Establishment of Flow Cytometry⁃based SARS⁃CoV⁃2 Pseudovirus Neutralization Assay

严重急性呼吸综合征冠状病毒2(Severe acute respiratory syndrome coronavirus 2,SARS⁃CoV⁃2)是新型冠状病毒肺炎感染(Coronavirus disease 2019,COVID⁃19)的致病病毒。面对此类高传播风险及高致病性病毒,常采用复制缺陷型假病毒替代活病毒用于疫苗及药物的抗病毒活性评估。本研究旨在建立了一种基于流式细胞技术(Flow cytometry,FCM)的高通量中和试验方法。使用HIV⁃1慢病毒骨架蛋白包装系统,将psPAX2、pLVX⁃eGFP、SARS⁃CoV⁃2 S三质粒共转染HEK293T细胞,包装一种带增强型绿色荧光蛋白(Enhanced green fluorescent protein,eGFP)的假病毒。通过优化S蛋白密码子序列、采用S蛋白C⁃端氨基酸(Amino acids,AA)截短和包装时间的优化,确定了假病毒包装最适条件。包装假病毒的滴定采用293T⁃hACE2细胞作为感染靶细胞,经流式细胞仪测定eGFP荧光细胞比率即为感染假病毒细胞比率。采用包装的野生型(Wild type,WT)和Omicron假病毒对感染Omicron变异株的COVID⁃19患者血浆抗体中和活性进行了检测。结果显示,12例COVID⁃19患者血浆对SARS⁃CoV⁃2 WT和Omicron假病毒均具有中和作用,平均半数抑制浓度(Half maximal inhibitory concentration,IC50)分别为631.2和139.0(血浆稀释倍数),且对WT株中和活性大于Omicron变异株。研究中我们将建立的中和试验方法与荧光素酶报告基因检测方法(Luciferase assay,LUCA)进行了比较,结果表明建立的FCM方法与常规使用的LUCA法具有同等的敏感性。本研究建立的基于流式细胞技术SARS⁃CoV⁃2假病毒中和试验方法,不需要裂解靶细胞等后续步骤即可直接对细胞进行检测。为疫苗的评估及抗病毒药物的筛选提供了一种高通量方法,同时为抗病毒机制的研究提供了一种手段。

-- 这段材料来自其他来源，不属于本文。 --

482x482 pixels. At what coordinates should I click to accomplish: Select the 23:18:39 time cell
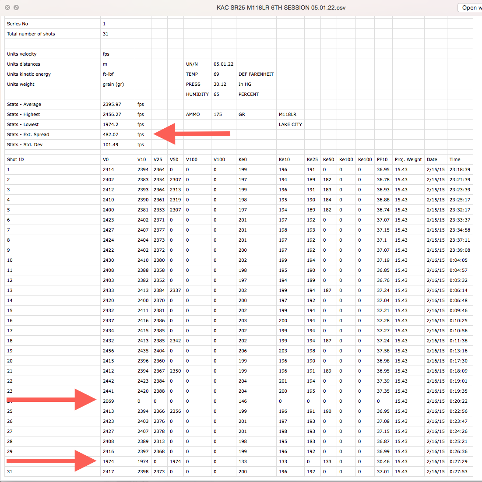pos(460,169)
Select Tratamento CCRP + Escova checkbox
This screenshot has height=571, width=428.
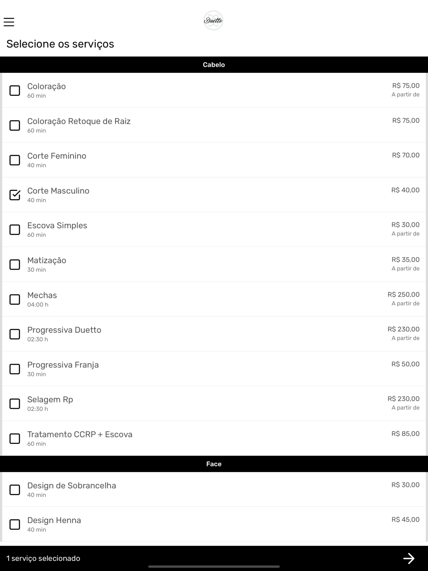pyautogui.click(x=15, y=439)
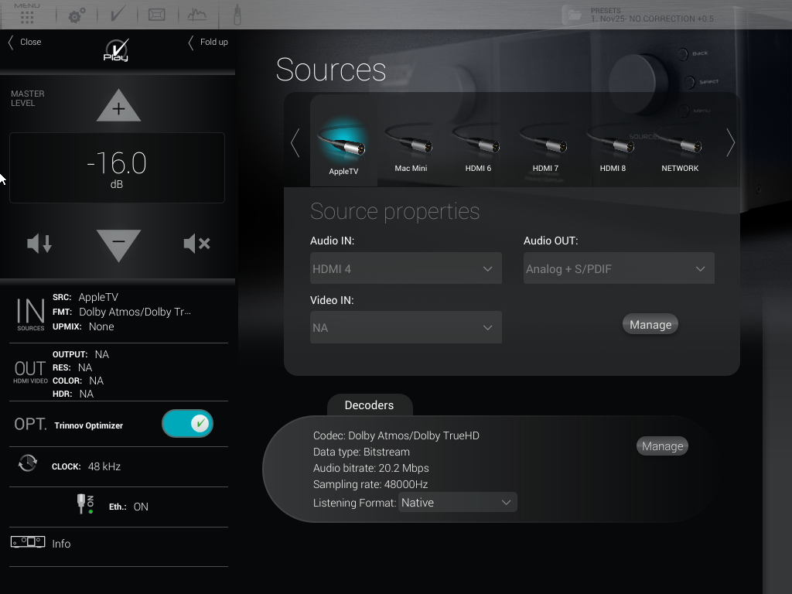Open the MENU grid icon

27,15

Severe acute respiratory syndrome coronavirus 2(SARS⁃CoV⁃2)is the causative virus of Coronavirus Disease 2019(COVID⁃19).Because of their high transmission and pathogenicity,replication⁃incompetent pseudovirus are often used to replace live viruses for evaluations of antiviral activity of vaccines and drugs.The aim of this study was to establish a high⁃throughput neutralization assay by using flow cytometry(FCM).SARS⁃CoV⁃2 lentiviral pseudovirus expressing the enhanced green fluorescent protein(eGFP)was constructed with three plasmids psPAX2,pLVX⁃eGFP,and SARS⁃CoV⁃2 S transfected into HEK293T cells.The conditions for pseudovirus packaging were optimized on the coding sequence of S protein,a truncated S protein and harvesting time post transfection.The titers of pseudovirus were measured by infecting 293T cells with stable expression of hACE2(293T⁃hACE2)and quantifying the rate of 293T cells with eGFP on flow cytometry.Neutralizing activity of plasma samples from COVID⁃19 patients infected with Omicron variant was detected using the packed wild type(WT)and Omicron pseudovirus.The results showed that the plasma from 12 COVID⁃19 patients could neutralize both of SARS⁃CoV⁃2 WT and Omicron variant,with average IC50 of 631.2 and 139.0(plasma dilution),respectively.The neutralizing activity for WT strain was greater than Omicron variant.We compared the neutralization assay established here with the luciferase assay(LUCA).The sensitivity of the established FCM method was equal to that of the routinely used LUCA method for neutralization assay.The neutralization assay using flow cytometry⁃based method did not need the process of cell lysis for analysis.In conclusion,we successfully established a high⁃throughput method for neutralization assay for SARS⁃CoV⁃2,which would facilitate the developments of vaccine and antiviral drugs.In addition,it could be a strategy for study of the neutralization mechanisms of antiviral reagents.